The Bill may seem innocuous at first glance, but it provides for a wide-ranging and costly inquiry that I do not think would be very fruitful. We already have mechanisms, such as rail users consultative and representative bodies, the Rail Regulator, company law, which provides a framework within which the railway operators work, and the Health and Safety Executive. Whether such an inquiry would bring any improvement at all remains to be seen.
Although the hon. Member for Carlisle was a little too coy to say so, I am sure that he is really after the return of British Rail. If that is so, it is incumbent on the Minister to be open about how the Government see that idea and about where it might lead us. I have already quoted the Labour party manifesto from the last election, which said:
I have, I hope, raised a few pertinent questions and given the Minister some material to get his teeth into. I look forward to hearing what he will say so that the House of Commons may judge whether the Bill deserves our support.
The Parliamentary Under-Secretary of State for the Environment, Transport and the Regions (Mr. Robert Ainsworth): This has been an interesting debate. My hon. Friend the Member for Carlisle (Mr. Martlew) spoke with obvious conviction, and I thank him and the right hon. Member for Bromley and Chislehurst (Mr. Forth) for their contributions. I recognise the concerns so clearly articulated in the debate, but the Government cannot support the Bill. I will clarify why that is so. Some, though not all, of the reasons for our response became apparent during the debate.
Since Hatfield, several options for restructuring the management and operation of the national rail network have been put forward, particularly in relation to the future ownership of Railtrack. I shall deal with each of them in turn. The Government have made it clear that we have no plans to bring Railtrack back into public ownership. To do so would probably take a couple of years and involve complex and controversial primary legislation. During that time, the industry would effectively be paralysed.
Bringing Railtrack back into public ownership would cost the taxpayer around £4 billion at the current stock market valuation--I appreciate that the stock market is a movable feast at present, but that is the approximate price. None of that would be spent on rail investment, since it would all go towards compensating shareholders.
After years of instability caused by the break up of the railway system into more than 100 separate companies, the Government do not wish the industry to undergo further years of upheaval. That would be in no one's interest. It would divert valuable public resources that would be better spent on direct investment in improvements and expansion. We believe that over-hasty privatisation left the system with real problems, but our task remains to deal with the railways as we found them and to make sure that they operate in the public interest.
The Government's present stance reflects the decision taken at the last Labour party conference. Acquisition by the Government of a minority shareholding in Railtrack would not give us control over the company's policy. Under company law, stakeholders have a fiduciary duty to put the interests of the company first, not their own.

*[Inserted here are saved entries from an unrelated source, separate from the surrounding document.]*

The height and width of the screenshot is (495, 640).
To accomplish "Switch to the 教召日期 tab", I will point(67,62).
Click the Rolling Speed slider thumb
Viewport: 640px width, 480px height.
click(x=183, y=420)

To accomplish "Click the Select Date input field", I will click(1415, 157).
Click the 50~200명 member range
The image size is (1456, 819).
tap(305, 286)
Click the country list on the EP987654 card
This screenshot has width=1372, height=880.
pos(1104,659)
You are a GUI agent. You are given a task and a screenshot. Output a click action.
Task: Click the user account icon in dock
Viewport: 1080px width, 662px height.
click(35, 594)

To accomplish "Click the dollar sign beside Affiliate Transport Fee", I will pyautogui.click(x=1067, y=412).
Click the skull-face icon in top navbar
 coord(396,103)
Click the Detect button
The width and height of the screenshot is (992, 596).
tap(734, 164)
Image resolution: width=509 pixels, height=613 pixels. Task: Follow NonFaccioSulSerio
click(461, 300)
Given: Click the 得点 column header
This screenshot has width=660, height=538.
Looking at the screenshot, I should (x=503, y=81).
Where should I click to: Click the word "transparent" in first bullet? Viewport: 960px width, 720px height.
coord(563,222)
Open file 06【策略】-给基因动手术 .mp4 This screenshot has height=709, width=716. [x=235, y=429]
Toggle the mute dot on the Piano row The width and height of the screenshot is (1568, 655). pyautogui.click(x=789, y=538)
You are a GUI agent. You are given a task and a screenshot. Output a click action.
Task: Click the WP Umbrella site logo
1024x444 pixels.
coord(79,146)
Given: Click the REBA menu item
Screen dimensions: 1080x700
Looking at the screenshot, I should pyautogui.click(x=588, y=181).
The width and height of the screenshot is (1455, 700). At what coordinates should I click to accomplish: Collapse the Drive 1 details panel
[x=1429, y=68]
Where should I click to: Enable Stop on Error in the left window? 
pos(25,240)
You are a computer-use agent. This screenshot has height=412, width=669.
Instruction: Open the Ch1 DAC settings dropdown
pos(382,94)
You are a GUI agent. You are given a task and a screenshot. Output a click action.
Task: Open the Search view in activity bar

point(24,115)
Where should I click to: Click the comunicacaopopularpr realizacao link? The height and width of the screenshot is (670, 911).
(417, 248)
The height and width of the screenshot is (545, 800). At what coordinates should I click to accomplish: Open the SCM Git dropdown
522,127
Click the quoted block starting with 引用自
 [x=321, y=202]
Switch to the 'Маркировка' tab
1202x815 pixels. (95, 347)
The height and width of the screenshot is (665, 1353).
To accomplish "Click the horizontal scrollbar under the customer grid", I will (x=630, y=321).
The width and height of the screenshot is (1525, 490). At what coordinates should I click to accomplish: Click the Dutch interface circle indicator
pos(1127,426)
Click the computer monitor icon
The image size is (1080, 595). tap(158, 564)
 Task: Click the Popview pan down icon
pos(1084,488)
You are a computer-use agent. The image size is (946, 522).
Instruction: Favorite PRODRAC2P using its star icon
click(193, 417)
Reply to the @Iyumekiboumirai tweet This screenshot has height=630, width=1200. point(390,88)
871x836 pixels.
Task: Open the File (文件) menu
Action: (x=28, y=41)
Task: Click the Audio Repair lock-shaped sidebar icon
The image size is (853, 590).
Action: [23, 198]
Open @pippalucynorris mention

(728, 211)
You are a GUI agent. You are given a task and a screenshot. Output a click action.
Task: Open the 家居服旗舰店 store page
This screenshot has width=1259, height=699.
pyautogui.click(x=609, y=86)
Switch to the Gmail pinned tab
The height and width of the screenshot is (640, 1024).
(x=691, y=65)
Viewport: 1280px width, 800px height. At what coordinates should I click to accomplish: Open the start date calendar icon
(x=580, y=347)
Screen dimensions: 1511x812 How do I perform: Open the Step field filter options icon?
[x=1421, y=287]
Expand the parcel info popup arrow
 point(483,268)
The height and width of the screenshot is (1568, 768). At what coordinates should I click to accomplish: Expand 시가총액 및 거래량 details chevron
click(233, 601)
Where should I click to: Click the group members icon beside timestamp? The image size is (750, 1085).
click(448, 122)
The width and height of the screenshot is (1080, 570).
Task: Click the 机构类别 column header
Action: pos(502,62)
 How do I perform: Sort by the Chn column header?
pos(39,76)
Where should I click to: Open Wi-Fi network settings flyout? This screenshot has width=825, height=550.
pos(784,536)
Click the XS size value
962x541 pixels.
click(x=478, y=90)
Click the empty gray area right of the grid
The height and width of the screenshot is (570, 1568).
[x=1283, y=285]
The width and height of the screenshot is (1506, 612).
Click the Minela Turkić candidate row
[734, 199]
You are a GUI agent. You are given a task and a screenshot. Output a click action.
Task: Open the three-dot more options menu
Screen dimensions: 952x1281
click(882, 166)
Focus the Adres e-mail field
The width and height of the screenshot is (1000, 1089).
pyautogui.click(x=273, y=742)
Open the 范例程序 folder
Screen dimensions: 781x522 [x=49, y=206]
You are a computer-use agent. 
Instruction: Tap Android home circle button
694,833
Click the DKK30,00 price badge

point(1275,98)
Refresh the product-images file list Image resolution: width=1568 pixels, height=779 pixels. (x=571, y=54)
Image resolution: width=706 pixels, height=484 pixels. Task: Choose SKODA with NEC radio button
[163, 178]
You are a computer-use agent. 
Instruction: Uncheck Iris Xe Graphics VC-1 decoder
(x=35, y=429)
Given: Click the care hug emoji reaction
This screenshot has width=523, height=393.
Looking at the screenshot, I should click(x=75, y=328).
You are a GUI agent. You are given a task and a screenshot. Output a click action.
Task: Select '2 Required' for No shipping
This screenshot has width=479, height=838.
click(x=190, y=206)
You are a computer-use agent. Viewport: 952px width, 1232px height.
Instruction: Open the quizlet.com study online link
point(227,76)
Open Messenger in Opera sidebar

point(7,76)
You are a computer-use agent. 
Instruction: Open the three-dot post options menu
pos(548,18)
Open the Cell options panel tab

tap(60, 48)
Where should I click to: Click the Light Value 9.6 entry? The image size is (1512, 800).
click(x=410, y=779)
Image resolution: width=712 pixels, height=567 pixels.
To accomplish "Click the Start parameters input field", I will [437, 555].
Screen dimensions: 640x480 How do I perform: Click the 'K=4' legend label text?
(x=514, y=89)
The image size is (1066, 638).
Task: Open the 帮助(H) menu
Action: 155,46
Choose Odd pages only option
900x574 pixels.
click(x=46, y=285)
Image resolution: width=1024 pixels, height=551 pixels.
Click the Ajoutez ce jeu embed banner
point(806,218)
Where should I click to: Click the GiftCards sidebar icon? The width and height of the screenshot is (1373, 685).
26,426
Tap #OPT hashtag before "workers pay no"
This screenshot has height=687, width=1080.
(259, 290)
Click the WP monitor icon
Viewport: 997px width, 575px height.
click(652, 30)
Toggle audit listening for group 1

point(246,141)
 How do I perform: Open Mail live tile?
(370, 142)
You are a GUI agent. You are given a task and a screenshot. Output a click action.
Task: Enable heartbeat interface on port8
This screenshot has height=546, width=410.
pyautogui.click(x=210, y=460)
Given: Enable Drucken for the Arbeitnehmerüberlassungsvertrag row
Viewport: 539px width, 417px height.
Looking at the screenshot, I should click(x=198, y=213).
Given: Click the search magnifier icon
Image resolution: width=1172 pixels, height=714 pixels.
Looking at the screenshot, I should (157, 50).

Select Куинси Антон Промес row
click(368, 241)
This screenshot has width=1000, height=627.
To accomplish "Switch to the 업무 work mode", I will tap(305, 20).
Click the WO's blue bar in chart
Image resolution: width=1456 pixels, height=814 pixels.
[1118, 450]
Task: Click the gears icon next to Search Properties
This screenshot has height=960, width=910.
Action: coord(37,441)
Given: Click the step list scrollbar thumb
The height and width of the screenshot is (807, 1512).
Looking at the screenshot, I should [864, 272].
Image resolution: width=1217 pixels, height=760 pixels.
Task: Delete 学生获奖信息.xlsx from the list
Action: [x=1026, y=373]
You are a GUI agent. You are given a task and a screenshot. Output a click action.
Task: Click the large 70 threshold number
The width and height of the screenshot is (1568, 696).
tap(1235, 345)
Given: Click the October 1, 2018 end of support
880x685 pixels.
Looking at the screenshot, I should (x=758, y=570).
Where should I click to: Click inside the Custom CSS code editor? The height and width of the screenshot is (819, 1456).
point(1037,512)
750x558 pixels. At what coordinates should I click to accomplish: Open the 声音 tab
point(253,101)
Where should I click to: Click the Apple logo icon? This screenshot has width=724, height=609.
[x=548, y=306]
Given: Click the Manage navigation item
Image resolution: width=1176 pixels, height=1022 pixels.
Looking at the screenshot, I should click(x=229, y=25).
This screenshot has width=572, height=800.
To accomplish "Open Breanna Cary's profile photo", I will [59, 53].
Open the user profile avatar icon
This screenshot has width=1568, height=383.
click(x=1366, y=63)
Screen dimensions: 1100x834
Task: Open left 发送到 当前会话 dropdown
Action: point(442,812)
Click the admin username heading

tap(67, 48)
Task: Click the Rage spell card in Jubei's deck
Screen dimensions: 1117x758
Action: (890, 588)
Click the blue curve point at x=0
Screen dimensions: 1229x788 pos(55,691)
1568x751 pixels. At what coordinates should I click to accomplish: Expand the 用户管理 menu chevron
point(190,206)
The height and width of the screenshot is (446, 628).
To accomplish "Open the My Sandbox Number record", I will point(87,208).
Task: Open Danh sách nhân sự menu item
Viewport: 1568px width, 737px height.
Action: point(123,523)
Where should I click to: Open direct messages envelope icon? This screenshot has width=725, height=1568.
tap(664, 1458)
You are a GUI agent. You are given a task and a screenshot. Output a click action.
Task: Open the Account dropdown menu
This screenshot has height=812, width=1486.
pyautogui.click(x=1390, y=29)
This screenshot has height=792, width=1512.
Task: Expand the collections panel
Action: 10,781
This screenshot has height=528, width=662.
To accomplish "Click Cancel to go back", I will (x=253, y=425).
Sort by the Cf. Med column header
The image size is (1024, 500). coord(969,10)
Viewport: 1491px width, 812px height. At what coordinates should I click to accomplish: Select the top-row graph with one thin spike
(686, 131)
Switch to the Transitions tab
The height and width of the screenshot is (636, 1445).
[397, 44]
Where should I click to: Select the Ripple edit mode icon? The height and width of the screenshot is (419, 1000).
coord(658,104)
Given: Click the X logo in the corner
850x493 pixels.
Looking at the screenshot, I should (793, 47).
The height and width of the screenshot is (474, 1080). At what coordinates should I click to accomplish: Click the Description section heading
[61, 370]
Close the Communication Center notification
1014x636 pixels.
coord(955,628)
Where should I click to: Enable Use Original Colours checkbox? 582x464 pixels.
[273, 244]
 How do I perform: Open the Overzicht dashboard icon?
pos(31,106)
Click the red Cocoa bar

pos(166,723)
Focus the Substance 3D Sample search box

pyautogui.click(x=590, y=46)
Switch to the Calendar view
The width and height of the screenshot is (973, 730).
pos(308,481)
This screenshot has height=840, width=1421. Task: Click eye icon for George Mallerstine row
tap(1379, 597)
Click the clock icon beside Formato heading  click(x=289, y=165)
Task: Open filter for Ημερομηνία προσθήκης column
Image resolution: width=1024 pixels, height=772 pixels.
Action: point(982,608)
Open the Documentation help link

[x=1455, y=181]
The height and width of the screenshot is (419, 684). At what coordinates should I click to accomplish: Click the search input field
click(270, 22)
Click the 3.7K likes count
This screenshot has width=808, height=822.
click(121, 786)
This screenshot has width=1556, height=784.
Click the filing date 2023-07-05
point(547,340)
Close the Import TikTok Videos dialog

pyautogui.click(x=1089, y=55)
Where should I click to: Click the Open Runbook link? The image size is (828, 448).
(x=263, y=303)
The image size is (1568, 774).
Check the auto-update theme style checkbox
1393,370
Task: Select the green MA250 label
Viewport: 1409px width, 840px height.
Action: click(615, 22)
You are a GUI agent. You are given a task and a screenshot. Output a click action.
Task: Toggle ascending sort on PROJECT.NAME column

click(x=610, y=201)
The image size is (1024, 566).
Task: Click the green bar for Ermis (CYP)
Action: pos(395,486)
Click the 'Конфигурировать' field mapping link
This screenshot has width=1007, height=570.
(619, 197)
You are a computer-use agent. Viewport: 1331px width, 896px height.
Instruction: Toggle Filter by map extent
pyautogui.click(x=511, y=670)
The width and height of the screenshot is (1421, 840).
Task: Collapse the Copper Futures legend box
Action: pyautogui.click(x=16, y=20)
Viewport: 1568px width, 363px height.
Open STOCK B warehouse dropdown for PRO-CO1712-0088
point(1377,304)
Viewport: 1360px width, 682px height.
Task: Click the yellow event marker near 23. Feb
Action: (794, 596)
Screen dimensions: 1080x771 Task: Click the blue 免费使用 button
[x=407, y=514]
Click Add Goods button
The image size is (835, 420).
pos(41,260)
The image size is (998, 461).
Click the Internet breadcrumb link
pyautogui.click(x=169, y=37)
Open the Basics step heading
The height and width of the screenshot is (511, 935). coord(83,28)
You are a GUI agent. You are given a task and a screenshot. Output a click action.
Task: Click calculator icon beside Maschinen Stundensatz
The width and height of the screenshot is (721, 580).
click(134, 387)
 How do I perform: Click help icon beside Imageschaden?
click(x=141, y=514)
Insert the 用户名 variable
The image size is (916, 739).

The Government would not be able, for example, to use a 25 per cent. stake in Railtrack to force decisions in line with Government policy. As a minority shareholder, we would not have control of the company or its policy. We would therefore have responsibility without power. Rather than increasing control over Railtrack, an equity stake in the company could result in the Government seeming to be complicit in all Railtrack decisions--including those taken in the interests of the majority of shareholders, which may be at odds with public policy. It is better management and planning which will deliver improved performance for the company.
Support has been articulated today for converting Railtrack into a public non-profit stakeholder trust. Under this option, the company would be run by a Government-appointed stakeholder board of train operators, the Strategic Rail Authority, customers, employees and so on, with no single party exercising majority control.
However, a public trust would almost certainly be subject to public expenditure controls. It would not guarantee the necessary investment without having to find it from public resources, which we believe would be better invested in education and health, for which no alternative sources are available.
The requirement on the Government to underwrite the bond issue to purchase Railtrack from the current shareholders would impose a further potential burden on public expenditure. Buying out shareholders would divert funds earmarked for investment. The costs of non-commercial projects, cost overruns and poor performance would fall to the taxpayer, rather than to operators and customers. The inability to offer a return to investors would reduce Railtrack's current access to private investment capital.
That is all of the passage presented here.